プロローグ4~解放~
駆け足で外に出て、太陽の光と心地よい風を肌に感じる。色々なことが起こりすぎて、なんだか外の空気が凄くおいしく感じた。それは二人も同じようで、二人とも笑顔だ。しかし、突然日が遮られて忌々しい咆哮が響き渡った。
「っ!待て!」
レイロフの言葉と共に俺達は近くの岩陰に隠れる。真上をドラゴンが飛んでいき、凄いスピードでスカイリムの彼方に消え去った。いなくなったということは、ヘルゲンはもう壊滅したということだろう。
「またか。今回は永遠に帰ってこないみたいだな」
「もう帰ってこなくていいわよ……またあんなドラゴンが出てくるなんて、考えたくもないわ」
岩陰から出て、愚痴りながらも一息つく。これでやっと一応は無事に脱出出来た。ここがどこなのかさっぱりわからんが、先に進むしかない。

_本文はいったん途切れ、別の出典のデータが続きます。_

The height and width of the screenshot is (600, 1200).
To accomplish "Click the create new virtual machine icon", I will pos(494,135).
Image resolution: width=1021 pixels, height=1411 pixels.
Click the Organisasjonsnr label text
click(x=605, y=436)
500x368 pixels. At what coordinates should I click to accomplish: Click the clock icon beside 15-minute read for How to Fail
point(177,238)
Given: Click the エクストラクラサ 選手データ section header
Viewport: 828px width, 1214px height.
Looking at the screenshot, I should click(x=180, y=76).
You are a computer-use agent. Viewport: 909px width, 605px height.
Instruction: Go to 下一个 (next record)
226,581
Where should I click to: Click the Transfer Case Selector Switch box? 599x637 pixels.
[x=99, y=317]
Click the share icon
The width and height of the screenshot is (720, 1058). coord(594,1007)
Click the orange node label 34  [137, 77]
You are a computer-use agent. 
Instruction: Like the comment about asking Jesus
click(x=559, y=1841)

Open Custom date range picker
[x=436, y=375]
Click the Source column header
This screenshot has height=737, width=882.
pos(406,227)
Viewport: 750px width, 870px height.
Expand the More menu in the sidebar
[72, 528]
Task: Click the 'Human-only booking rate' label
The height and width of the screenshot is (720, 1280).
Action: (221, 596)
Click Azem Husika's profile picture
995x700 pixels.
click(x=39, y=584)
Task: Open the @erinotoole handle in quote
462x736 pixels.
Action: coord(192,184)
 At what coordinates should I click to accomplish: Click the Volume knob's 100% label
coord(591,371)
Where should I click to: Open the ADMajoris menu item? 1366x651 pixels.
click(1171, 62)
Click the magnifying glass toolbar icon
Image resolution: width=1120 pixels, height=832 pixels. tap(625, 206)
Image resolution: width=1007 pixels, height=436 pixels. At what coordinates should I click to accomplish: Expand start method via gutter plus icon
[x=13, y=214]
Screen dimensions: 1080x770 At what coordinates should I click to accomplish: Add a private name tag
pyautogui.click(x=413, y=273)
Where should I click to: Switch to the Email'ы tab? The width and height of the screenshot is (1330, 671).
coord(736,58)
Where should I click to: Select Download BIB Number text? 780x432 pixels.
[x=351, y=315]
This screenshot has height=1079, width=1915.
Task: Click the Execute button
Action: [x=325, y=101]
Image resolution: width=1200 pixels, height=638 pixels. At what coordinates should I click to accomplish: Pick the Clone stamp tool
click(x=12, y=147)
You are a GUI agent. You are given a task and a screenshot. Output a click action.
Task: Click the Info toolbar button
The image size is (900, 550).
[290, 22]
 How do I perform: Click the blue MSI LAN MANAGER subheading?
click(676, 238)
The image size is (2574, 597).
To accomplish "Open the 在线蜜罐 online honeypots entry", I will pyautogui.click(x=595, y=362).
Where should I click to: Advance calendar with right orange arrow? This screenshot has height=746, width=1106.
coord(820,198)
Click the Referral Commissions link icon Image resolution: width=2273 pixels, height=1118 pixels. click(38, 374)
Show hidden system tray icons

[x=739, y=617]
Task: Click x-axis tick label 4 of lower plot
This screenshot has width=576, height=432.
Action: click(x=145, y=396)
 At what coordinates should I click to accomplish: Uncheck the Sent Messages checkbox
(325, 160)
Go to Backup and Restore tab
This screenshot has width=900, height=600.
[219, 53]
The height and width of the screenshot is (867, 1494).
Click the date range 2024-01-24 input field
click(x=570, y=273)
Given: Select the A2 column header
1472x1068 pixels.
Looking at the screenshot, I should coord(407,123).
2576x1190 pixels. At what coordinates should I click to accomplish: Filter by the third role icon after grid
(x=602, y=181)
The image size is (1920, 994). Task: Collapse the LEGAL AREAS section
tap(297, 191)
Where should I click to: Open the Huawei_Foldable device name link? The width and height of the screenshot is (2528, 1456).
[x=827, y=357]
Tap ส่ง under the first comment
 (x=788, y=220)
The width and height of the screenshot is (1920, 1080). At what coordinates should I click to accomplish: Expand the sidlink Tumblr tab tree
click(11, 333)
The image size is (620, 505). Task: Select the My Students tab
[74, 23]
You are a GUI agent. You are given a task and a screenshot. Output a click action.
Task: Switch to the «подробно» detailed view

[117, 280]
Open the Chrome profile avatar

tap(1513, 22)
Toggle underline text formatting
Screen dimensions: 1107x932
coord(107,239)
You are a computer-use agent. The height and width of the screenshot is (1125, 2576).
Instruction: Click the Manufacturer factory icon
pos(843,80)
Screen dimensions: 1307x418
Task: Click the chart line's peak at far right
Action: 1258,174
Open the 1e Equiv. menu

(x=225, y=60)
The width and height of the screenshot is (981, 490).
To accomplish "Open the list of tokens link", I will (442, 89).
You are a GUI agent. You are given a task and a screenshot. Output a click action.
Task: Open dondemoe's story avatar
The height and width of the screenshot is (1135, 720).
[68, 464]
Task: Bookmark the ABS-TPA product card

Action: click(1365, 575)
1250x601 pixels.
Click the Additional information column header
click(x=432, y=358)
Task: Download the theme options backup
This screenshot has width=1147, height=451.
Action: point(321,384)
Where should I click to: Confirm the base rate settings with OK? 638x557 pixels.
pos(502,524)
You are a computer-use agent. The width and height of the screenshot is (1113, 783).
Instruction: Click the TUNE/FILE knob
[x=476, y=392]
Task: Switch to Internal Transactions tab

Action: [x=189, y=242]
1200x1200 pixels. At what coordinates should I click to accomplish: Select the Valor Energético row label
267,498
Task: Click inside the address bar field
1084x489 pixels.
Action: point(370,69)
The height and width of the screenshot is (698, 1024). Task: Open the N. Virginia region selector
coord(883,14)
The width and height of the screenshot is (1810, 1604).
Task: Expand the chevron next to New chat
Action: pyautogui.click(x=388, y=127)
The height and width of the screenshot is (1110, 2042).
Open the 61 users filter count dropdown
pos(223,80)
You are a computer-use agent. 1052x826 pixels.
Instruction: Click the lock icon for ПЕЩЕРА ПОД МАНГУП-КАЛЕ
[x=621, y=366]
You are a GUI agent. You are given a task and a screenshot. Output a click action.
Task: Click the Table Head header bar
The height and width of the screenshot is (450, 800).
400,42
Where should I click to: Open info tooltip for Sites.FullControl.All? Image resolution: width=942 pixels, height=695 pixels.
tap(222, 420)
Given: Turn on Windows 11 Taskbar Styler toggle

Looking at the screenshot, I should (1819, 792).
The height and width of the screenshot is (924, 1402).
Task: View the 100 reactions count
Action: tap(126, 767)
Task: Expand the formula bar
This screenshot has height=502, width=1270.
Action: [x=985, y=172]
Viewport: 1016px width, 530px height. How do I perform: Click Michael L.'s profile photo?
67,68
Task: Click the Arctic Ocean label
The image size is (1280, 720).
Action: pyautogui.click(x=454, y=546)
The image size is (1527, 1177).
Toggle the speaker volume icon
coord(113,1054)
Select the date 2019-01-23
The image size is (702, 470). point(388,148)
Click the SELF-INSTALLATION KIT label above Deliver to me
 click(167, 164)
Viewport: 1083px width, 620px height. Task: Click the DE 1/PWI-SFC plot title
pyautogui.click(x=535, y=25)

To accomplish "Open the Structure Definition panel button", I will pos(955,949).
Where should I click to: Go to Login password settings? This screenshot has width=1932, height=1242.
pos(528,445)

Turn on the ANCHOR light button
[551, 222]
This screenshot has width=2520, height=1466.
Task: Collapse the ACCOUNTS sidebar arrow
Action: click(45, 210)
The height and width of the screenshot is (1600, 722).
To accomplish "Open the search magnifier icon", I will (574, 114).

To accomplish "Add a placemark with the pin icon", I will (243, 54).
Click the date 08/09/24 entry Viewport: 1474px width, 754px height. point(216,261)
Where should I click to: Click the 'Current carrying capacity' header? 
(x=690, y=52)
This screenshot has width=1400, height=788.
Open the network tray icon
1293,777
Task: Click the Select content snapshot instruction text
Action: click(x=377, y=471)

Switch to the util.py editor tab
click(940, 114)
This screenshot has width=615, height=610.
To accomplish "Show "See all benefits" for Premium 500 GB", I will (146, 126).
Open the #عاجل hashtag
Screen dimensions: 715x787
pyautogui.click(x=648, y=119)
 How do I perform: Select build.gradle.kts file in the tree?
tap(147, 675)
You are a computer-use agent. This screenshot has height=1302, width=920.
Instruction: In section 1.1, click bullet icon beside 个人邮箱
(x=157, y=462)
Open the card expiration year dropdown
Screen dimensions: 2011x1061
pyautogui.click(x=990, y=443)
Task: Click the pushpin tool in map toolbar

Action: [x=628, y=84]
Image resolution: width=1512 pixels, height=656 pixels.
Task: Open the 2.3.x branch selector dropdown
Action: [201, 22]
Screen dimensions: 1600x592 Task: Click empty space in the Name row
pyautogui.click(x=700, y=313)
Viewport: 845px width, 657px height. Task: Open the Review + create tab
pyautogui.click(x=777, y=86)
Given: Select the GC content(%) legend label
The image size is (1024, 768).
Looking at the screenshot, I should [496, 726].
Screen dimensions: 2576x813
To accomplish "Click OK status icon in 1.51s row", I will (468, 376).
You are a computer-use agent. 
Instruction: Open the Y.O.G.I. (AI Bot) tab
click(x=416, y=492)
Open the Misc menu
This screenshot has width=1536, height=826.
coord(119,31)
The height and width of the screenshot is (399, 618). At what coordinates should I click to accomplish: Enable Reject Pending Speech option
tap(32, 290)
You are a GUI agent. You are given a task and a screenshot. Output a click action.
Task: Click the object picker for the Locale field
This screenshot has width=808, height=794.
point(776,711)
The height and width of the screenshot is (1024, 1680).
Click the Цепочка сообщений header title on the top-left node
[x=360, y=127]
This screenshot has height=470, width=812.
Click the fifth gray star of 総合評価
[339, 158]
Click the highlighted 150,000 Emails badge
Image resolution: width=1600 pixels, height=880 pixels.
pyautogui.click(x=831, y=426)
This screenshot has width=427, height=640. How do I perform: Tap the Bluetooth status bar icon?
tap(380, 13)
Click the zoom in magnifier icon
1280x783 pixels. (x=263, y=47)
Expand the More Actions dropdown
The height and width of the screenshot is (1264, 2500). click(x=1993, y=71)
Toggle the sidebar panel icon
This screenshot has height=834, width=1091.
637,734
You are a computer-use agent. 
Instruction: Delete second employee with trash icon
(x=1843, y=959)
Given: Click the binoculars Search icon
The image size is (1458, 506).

「他に誰か生きて出られたのか、知ることは出来ないな。しかし、ここにもすぐに帝国軍がうようよしだすだろう。ここからは退散した方がいい」
「あぁ。だが、ここがどこなのかさっぱりわからないぞ?行くあてはあるのか?」
「それは心配ない。ここはリバーウッドの近くなんだ。姉妹のジャルデュルが、そこで工場をやっている。この道の先だ。彼女が助けてくれる。そのクマは十分土産替わりになるだろう」
宿泊代金となったクマを担ぎ直し、先に進んでいく。周りは緑豊かで、動物の姿もちらほら見えた。道なりに進んでいると、レイロフが改まった様子で声をかけてきた。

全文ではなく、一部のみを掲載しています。